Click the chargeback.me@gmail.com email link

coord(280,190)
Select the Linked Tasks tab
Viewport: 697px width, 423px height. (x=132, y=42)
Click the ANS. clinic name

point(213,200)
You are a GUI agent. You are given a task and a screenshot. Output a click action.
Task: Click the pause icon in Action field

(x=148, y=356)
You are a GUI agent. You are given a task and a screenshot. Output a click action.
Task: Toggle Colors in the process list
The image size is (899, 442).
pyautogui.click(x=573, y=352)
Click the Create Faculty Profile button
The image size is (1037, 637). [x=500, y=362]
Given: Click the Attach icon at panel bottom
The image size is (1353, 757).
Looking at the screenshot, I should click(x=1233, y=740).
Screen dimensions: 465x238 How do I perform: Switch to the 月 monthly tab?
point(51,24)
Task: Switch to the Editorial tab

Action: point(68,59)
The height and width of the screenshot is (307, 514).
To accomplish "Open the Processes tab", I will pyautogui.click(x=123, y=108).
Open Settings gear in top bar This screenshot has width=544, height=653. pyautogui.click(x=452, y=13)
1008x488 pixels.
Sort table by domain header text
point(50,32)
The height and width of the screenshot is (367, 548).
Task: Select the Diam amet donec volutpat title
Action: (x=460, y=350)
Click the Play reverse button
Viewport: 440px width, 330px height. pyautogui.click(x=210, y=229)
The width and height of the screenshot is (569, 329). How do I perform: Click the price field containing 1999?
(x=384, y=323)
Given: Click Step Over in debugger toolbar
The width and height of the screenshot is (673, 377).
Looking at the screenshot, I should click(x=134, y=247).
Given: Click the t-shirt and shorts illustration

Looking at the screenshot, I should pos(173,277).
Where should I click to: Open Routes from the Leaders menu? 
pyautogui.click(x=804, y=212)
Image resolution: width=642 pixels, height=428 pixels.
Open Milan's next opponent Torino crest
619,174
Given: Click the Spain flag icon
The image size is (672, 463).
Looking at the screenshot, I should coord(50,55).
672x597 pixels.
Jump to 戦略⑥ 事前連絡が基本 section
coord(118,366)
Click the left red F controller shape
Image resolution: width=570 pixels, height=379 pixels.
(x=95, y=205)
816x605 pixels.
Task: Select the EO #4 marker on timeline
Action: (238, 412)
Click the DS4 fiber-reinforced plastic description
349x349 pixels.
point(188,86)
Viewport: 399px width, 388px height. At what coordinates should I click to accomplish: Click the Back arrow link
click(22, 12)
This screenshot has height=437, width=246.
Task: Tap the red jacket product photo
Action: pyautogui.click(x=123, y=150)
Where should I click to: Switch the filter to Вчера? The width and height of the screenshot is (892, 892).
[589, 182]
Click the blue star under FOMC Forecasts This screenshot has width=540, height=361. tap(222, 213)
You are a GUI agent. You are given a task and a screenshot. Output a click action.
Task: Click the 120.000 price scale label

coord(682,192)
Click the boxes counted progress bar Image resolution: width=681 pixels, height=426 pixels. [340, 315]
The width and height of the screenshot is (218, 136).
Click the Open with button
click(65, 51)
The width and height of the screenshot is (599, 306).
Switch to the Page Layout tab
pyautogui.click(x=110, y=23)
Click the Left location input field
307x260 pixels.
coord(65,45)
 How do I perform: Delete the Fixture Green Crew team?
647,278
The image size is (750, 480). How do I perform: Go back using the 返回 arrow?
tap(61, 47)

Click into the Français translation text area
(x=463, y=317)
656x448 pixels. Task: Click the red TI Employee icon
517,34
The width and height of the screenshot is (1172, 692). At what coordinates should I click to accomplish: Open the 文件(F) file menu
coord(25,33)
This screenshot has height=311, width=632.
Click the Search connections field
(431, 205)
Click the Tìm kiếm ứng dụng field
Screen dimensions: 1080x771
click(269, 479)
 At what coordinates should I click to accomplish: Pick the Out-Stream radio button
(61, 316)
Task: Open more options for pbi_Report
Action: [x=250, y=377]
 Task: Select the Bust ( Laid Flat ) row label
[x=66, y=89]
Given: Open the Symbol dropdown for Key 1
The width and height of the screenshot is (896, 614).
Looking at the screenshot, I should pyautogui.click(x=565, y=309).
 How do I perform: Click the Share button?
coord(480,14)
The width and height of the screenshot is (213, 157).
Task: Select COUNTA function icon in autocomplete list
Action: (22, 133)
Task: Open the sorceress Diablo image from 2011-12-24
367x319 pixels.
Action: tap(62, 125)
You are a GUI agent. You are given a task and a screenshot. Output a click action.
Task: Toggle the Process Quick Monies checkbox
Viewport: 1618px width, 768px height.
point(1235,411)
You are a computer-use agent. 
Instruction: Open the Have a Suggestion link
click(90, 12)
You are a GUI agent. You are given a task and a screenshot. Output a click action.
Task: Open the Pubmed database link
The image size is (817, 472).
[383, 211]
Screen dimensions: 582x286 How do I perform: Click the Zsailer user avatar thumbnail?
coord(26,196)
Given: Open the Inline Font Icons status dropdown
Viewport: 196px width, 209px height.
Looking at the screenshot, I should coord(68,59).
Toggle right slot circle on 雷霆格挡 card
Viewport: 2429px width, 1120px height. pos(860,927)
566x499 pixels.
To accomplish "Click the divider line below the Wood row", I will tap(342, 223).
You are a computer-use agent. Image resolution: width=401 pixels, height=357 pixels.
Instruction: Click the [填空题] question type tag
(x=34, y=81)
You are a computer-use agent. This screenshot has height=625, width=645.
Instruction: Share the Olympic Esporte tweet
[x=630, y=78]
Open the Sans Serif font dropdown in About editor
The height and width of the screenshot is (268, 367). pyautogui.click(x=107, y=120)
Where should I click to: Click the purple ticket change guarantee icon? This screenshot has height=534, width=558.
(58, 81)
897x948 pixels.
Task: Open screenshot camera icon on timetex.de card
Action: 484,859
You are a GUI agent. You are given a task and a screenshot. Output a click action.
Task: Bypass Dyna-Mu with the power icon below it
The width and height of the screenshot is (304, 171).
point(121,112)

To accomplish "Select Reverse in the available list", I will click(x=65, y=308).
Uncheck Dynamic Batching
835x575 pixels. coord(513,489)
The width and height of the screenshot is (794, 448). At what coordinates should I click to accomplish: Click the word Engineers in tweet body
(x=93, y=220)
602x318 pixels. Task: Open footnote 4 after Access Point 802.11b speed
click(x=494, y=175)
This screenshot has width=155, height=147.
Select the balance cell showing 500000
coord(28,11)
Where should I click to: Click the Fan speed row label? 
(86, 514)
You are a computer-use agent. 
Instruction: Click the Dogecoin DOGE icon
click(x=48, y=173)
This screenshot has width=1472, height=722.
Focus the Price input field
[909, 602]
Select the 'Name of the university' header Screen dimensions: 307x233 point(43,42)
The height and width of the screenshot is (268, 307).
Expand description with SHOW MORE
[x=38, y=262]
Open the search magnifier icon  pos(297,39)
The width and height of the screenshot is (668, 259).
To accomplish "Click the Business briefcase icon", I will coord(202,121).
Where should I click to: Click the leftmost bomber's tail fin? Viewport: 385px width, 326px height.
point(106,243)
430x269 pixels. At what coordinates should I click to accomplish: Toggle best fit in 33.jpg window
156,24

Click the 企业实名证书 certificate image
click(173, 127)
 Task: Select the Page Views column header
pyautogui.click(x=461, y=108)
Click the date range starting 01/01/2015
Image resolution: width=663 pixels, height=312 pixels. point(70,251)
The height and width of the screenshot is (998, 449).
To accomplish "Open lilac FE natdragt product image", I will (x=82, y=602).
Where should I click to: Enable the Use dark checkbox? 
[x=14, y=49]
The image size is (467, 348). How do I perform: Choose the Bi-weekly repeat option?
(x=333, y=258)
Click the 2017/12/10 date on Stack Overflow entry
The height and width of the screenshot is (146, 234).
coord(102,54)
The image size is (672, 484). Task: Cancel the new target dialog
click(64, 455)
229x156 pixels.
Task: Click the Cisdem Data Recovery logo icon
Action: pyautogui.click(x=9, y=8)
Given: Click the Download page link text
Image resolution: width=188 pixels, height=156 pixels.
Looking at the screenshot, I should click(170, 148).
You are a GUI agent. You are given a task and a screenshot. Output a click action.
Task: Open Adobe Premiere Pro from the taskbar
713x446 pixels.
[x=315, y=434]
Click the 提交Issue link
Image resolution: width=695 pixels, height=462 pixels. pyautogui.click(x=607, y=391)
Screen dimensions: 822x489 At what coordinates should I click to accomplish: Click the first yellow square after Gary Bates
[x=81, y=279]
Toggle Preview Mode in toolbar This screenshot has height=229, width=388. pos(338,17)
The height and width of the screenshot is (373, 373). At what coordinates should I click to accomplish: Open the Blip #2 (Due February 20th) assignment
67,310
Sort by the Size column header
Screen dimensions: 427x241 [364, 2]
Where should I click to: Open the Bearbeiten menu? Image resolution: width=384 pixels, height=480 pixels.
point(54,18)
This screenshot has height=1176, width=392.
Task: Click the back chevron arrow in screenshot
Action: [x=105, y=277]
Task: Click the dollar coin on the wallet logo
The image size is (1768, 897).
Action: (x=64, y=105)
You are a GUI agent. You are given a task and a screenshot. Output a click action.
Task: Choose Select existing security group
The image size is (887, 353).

◆ What the exercise asks: Within the entries above, report how many lines contain the word "toolbar"; the figure is all that is wanted.

◆ Exercise result: 2